TEXTE À LIRE
==================================================

A l’issue des travaux de la commission, par 8 voix contre 7 et aucune abstention, cette dernière recommande au Grand Conseil de ne pas renvoyer au Conseil d’Etat la motion transformée en postulat.

Mme Sabine Glauser Krug (VER) — Rapporteur-trice de minorité 1

La minorité de la commission s’est aussi ralliée à la transformation de cette motion en postulat, ce qui permet au Conseil d’Etat de proposer des mesures plus flexibles basées sur son expérience. Toutefois, contrairement à la majorité, elle recommande son renvoi au Conseil d’Etat. La minorité a entendu l’argument du libre choix mais elle estime que les établissements de restauration collective n’ont pas pour vocation d’offrir une carte comparable à celle des restaurants où le choix des mets est accru et encore moins un repas sur mesure, comme celui cuisiné soi-même. Les établissements de restauration collective sont prévus pour une fréquentation régulière et leurs clients attendent de ces derniers qu’ils offrent des repas qui répondent à trois critères : qu’ils soient bons pour la santé, savoureux et abordables financièrement.

Sur le plan de la santé, il est important de veiller à ce que les repas soient équilibrés sur l’ensemble de la semaine. Or, de nombreuses institutions dont l’Office fédéral de la sécurité alimentaire, la Société suisse de nutrition ou l’Organisation mondiale de la santé (OMS) recommandent de manger de la viande au maximum trois fois par semaine. Ainsi, un repas végétarien équilibré nutritionnellement permet de s’approcher de cet objectif sanitaire.

Sur le plan de la saveur, la palette extrêmement riche de produits végétariens, dont font également partie les produits lactés et les œufs, permet d’explorer une multitude de goûts et consistances. S’il est vrai que la cuisine végétarienne requiert une certaine inventivité qui pourrait éventuellement faire défaut chez des cuisiniers de la première heure, il existe aujourd’hui de nombreux établissements, y compris de grands restaurants, qui proposent des menus végétariens. Il est à noter également que la restauration collective est un lieu idéal pour faire découvrir des plats liant équilibre nutritionnel et saveur et ainsi transmettre une inspiration formatrice qui va dans le sens d’une amélioration de la santé publique.

==================================================

DONNÉES FOURNIES
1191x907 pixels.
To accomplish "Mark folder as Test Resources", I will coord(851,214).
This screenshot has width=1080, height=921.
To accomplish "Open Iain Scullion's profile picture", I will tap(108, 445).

==================================================

CONSIGNES
**1.** Recopiez le passage du texte sur la restauration collective compris entre "Sur le plan de la santé, il" et "cet objectif sanitaire.", ces deux extraits inclus.
**2.** Répondez aux questions suivantes à partir du texte sur la restauration collective.
(a) Par combien de voix la commission recommande-t-elle au Grand Conseil de ne pas renvoyer le postulat au Conseil d’Etat ?
(b) Combien de fois par semaine au maximum les institutions citées recommandent-elles de manger de la viande ?
(c) À quels trois critères les clients attendent-ils que les repas répondent ?
**3.** Rédigez la suite du texte sur la restauration collective, en commençant après sa dernière phrase.

RÉSULTATS FINAUX
**1.**
Sur le plan de la santé, il est important de veiller à ce que les repas soient équilibrés sur l’ensemble de la semaine. Or, de nombreuses institutions dont l’Office fédéral de la sécurité alimentaire, la Société suisse de nutrition ou l’Organisation mondiale de la santé (OMS) recommandent de manger de la viande au maximum trois fois par semaine. Ainsi, un repas végétarien équilibré nutritionnellement permet de s’approcher de cet objectif sanitaire.

**2.**
(a) Par 8 voix contre 7, sans aucune abstention.
(b) Trois fois par semaine au maximum.
(c) Les repas doivent être bons pour la santé, savoureux et abordables financièrement.

**3.**
Finalement, sur le plan financier, c’est un fait : la viande et le poisson coûtent cher. La réalité du terrain implique que, pour pouvoir en offrir à chaque repas, le cuisinier est souvent contraint d’utiliser de la viande importée, s’il veut pouvoir respecter son cahier des charges qui lui impose des repas bon marché. Instaurer une journée végétarienne serait une opportunité pour lui de réduire le coût de la marchandise sur la semaine et de financer l’achat de viande suisse. Et, cerise sur le gâteau, une alimentation végétarienne permet de réduire nos émissions de gaz à effet de serre ; et, du fait qu’il s’agit de viande importée, les émission de CO2 dues au transport sont encore accrues. Dans le contexte actuel de dérèglement climatique, cela n’est pas négligeable et fait sens.

Je me permets de rappeler qu’il ne s’agit plus d’une motion, mais d’un postulat qui se veut dès lors plus flexible et laisse au Conseil d’Etat le soin d’élaborer un projet qui tienne compte de son expérience et des différentes sensibilités exprimées lors de ce débat. Pour toutes ces raisons, la minorité de la commission recommande de renvoyer au Conseil d’Etat cette motion transformée en postulat.

Mme Sonya Butera (SOC) — Président-e

La discussion est ouverte.

M. Jean Tschopp (SOC) —

18 millions de repas par année, voilà ce que pèse la restauration collective dans notre canton. Garderies, unités d’accueil parascolaires, accueils pour enfants en milieu scolaire (APEMS), collèges, centres d’apprentissage, gymnases, universités, ce sont les centres de formation qui concentrent la part essentielle de cette restauration collective. Notre postulat demande d’étudier la faisabilité d’une journée hebdomadaire végétarienne dans la restauration collective. Dans les cantines scolaires, garderies, APEMS, où un seul plat est au menu, nous proposons une alternance, une fois par semaine avec un menu sans viande et sans poisson, pour une nourriture saine, variée et équilibrée. D’une semaine à l’autre, cette journée sans viande et sans poisson changerait pour atteindre d’autres publics. Cette mesure existe déjà depuis dix ans dans plusieurs garderies et APEMS du canton, comme à Lausanne, et ce, à la satisfaction des parents, enfants, éducatrices et nutritionnistes pratiquant déjà cette alternance. Notre collègue Yves Ferrari a été un précurseur dans ce domaine. Dans les cantines où plusieurs menus sont disponibles, le consommateur doit avoir le choix entre un menu composé de viande et de poisson et un menu végétarien présentant les apports nutritionnels attendus. Voilà notre proposition.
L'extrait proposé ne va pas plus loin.